● **WHAT IS EXPECTED**:
Scan the data below and pick out the lines containing the word "computer".

Data extracted from a collection:
------
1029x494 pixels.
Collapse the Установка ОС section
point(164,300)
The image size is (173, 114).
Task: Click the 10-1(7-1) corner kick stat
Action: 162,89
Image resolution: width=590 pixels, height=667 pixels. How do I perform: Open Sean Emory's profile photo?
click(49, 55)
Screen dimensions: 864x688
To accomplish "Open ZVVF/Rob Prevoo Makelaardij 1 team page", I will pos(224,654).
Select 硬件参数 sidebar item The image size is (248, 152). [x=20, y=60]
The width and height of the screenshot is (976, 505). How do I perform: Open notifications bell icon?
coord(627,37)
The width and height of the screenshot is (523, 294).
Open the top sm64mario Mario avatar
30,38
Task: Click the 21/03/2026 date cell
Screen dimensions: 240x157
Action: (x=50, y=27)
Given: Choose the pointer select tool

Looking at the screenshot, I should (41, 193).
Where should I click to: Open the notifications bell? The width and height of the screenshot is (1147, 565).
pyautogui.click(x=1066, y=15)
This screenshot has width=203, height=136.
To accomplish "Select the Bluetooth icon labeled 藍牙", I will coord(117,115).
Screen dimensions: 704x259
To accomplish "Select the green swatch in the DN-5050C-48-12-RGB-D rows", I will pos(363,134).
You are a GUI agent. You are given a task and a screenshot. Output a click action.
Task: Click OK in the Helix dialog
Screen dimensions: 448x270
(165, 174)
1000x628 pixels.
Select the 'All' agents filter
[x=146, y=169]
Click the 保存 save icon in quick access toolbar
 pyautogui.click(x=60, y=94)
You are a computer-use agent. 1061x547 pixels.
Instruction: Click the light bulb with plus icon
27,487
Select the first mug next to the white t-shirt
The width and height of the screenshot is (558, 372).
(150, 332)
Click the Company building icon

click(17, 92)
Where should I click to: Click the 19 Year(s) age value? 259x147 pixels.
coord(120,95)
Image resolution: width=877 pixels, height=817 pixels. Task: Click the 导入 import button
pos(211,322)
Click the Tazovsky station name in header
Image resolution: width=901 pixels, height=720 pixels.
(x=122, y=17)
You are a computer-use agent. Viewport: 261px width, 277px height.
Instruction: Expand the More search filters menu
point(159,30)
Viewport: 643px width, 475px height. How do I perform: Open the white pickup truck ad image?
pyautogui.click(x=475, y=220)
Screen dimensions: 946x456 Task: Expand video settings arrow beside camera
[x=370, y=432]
------
● **TASK OUTPUT**:
You are a computer-use agent. 1061x547 pixels.
You are a computer-use agent. Viewport: 261px width, 277px height.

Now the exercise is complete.